# struggling in Cairo



## livingincairo12 (Mar 26, 2012)

Hi there,

I have been living in Cairo for 2 years now and seem to have hit a bit of a rough patch. Most of the friends I have made here have left and because of my work schedule it is difficult for me to do activities at night when others are available (and I am struggling to motivate myself to "get out there" on my own and meet new people). 

I seem to be stuck in a bit of a rut and it is putting a lot of pressure on my relationship (I am here with my partner who works for an NGO) and making me quite miserable.

I am normally quite a positive, active and independent person and really don't like the effect it is having on me. 

I have also (like many other women) had some pretty rough experiences with sexual harassment and think that this may also be effecting my confidence. 

I was wondering if there is anyone out there who has been through a similar thing and who has any advice or words of wisdom...? I would really appreciate any advice and assistance.

Thank you.


----------



## aykalam (Apr 12, 2010)

Hi and welcome to the forum.

I have been here for almost 3 years now, the first two were absolute hell. I was homesick, depressed, just wanted to leave. I was not working although I did have some really good friends that helped let the steam off. 

You say that you are working so maybe you could socialise with people from work who will have the same schedule as your own? Where in Cairo are you working/living? Some areas are popular with expats, maybe you could try and meet new people at the weekend? 

How long are you here for?


----------



## MaidenScotland (Jun 6, 2009)

There is a quiz at the BCA Maadi tomorrow evening you might like to turn up there and join a team. Lots of your fellow countrymen take part. Take id with you .


----------



## Whitedesert (Oct 9, 2011)

livingincairo12 said:


> Hi there,
> 
> I have been living in Cairo for 2 years now and seem to have hit a bit of a rough patch.
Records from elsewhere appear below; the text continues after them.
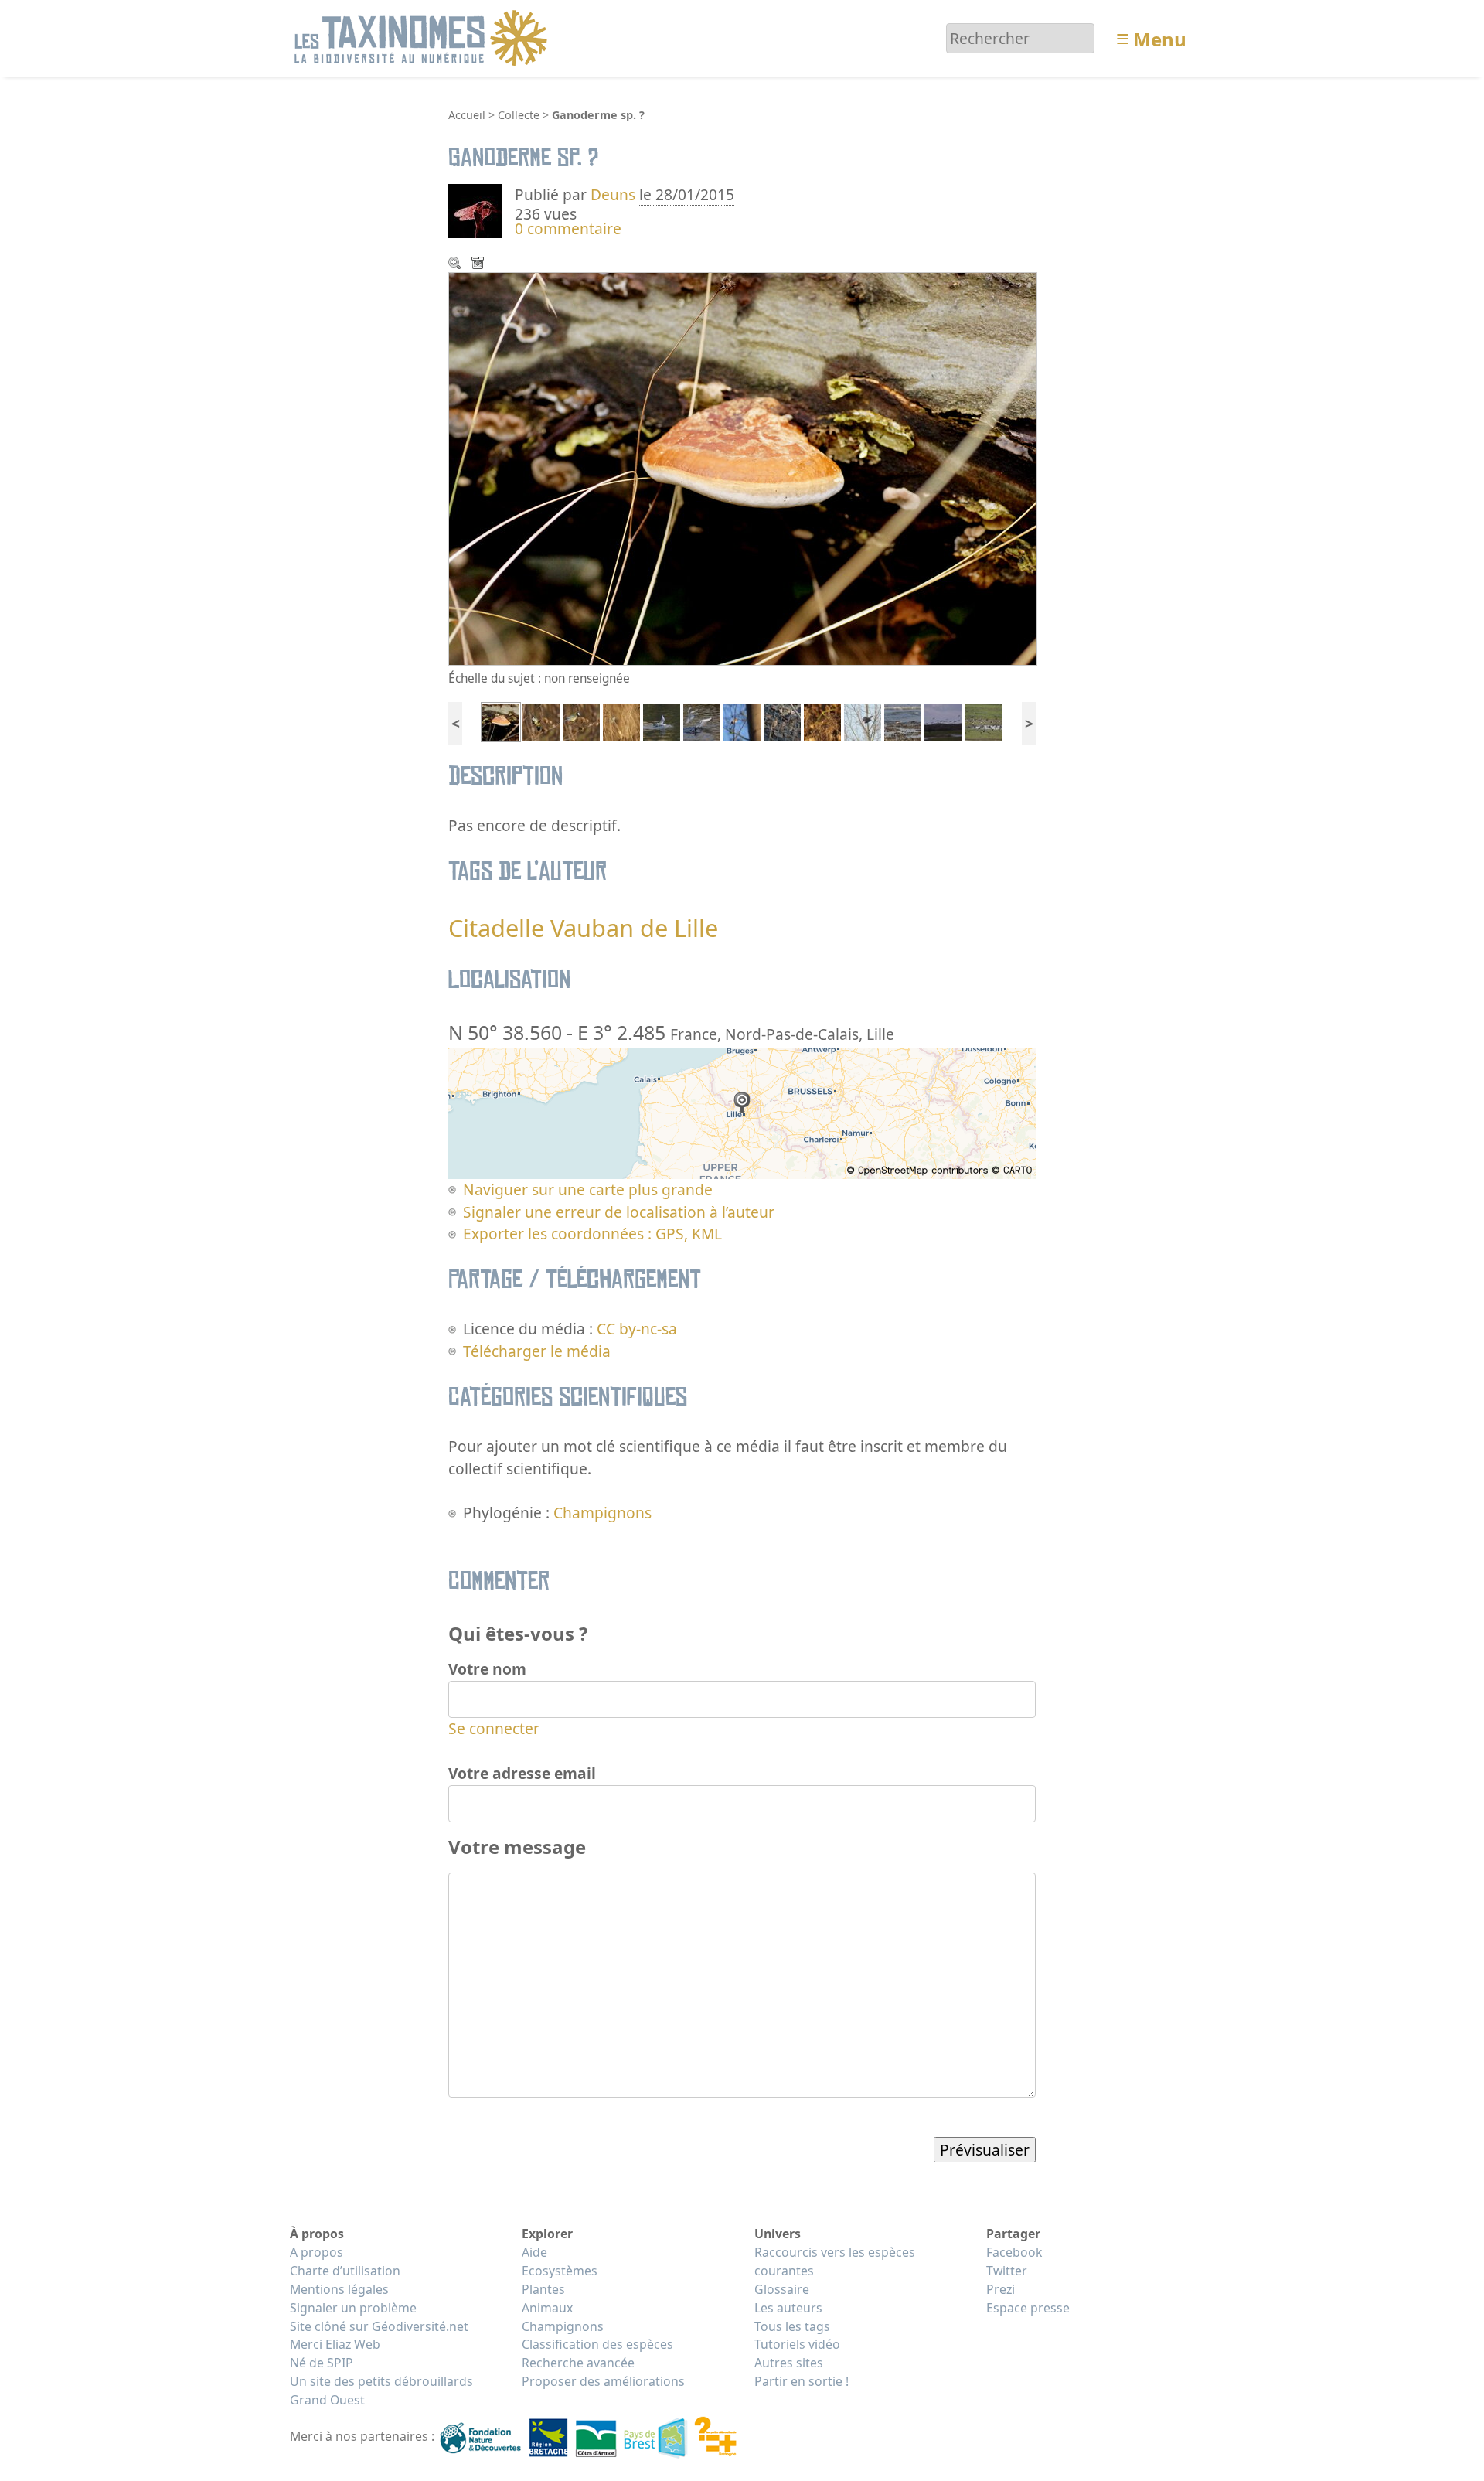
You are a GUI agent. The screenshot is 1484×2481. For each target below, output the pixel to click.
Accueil (466, 114)
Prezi (1000, 2289)
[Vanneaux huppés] (983, 720)
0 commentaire (568, 228)
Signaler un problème (353, 2307)
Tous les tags (792, 2326)
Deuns (613, 194)
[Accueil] (423, 36)
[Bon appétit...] (541, 720)
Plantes (543, 2289)
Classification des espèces (597, 2344)
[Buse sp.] (862, 720)
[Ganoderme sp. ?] (501, 720)
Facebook (1014, 2252)
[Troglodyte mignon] (782, 720)
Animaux (547, 2307)
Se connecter (493, 1728)
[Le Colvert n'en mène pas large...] (662, 720)
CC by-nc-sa (637, 1328)
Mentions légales (339, 2289)
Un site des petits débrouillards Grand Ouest (381, 2390)
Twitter (1006, 2270)
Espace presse (1028, 2307)
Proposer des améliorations (603, 2381)
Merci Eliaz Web (335, 2344)
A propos (316, 2252)
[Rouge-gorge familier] (742, 720)
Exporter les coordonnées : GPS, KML (592, 1233)
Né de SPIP (321, 2362)
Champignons (602, 1512)
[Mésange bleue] (621, 720)
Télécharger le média (479, 264)
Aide (534, 2252)
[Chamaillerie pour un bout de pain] (702, 720)
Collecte (518, 114)
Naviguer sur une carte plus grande (588, 1189)
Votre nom (487, 1668)
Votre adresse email (522, 1773)
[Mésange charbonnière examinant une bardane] (581, 720)
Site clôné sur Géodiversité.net (379, 2326)
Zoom (456, 264)
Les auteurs (788, 2307)
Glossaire (781, 2289)
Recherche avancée (578, 2362)
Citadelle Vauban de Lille (583, 928)
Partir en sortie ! (801, 2381)
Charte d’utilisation (345, 2270)
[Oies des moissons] (943, 720)
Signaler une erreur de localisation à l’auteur (618, 1211)
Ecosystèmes (559, 2270)
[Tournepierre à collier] (903, 720)
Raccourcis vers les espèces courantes (834, 2261)
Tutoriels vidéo (797, 2344)
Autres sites (788, 2362)
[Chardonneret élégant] (822, 720)
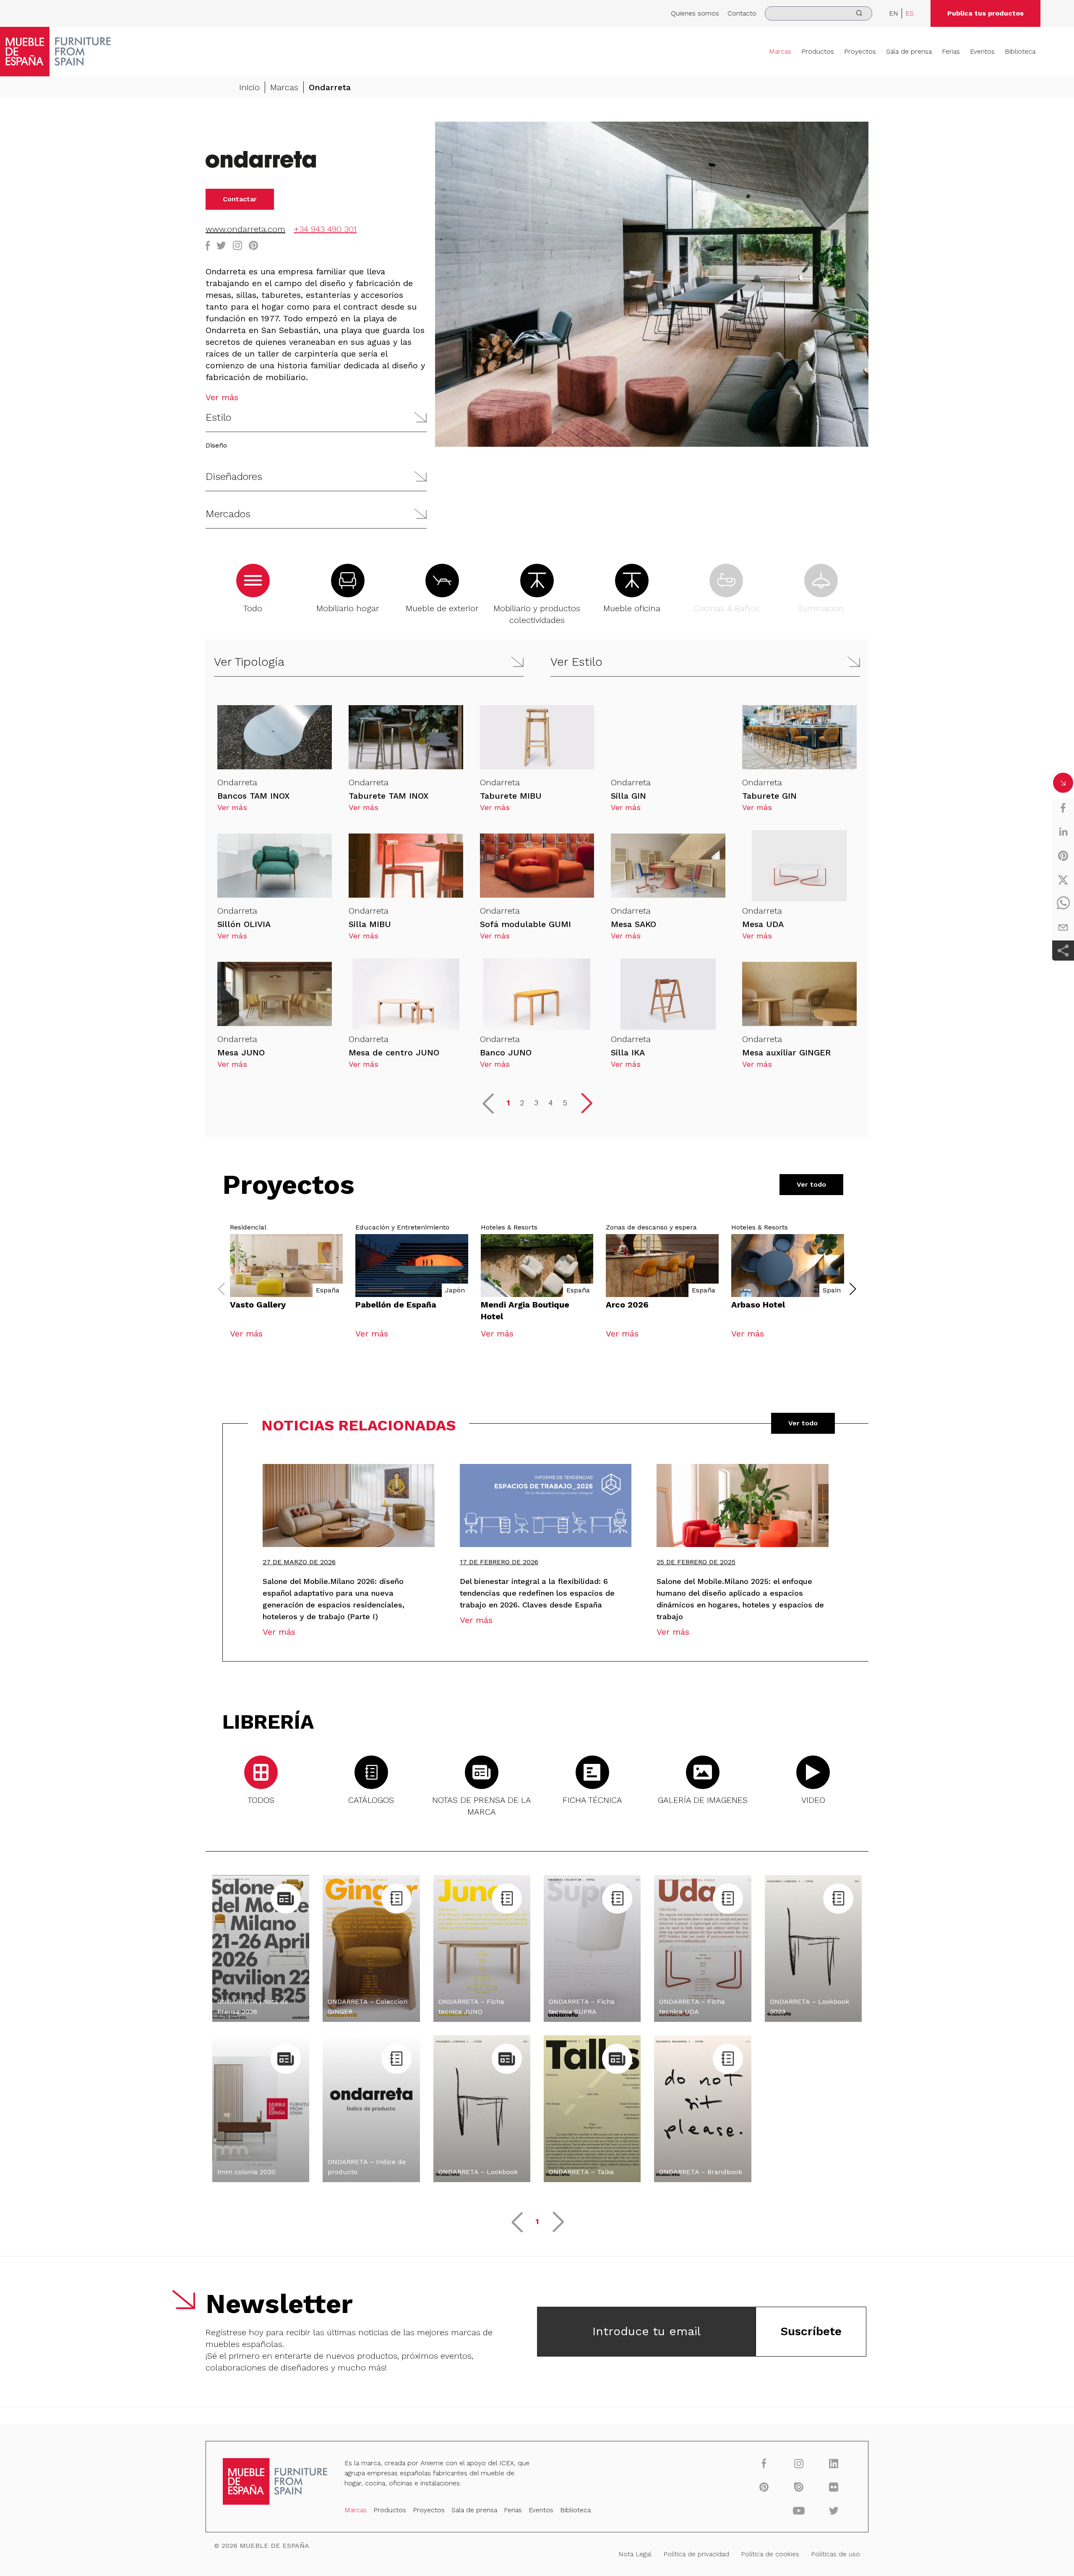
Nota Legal (635, 2554)
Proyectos (860, 51)
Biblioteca (1020, 51)
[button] (316, 417)
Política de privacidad (696, 2554)
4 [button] (550, 1102)
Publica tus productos (985, 13)
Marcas (780, 51)
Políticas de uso (835, 2554)
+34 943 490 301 (325, 229)
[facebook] (1063, 808)
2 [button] (522, 1102)
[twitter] (1063, 880)
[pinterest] (1063, 856)
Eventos (982, 51)
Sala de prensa (909, 51)
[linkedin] (1063, 832)
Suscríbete (811, 2331)
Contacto (741, 13)
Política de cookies (770, 2554)
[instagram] (799, 2463)
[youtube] (799, 2510)
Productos (817, 51)
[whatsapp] (1063, 903)
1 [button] (508, 1102)
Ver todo (811, 1184)
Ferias (951, 51)
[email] (1063, 927)
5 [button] (565, 1102)
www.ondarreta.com (245, 229)
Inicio (249, 87)
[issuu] (799, 2487)
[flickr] (833, 2487)
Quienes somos (695, 13)
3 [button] (536, 1102)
Most of the friends I have made here have left and because of my work schedule it is difficult for me to do activities at night when others are available (and I am struggling to motivate myself to "get out there" on my own and meet new people).
> 
> ...


 I think you need to talk to somebody...not sure you can mail me privately, but if you can, I could put you in touch with somebody. The struggle you have to motivate yourself to go out there is not good, there are underlying reasons for that...


----------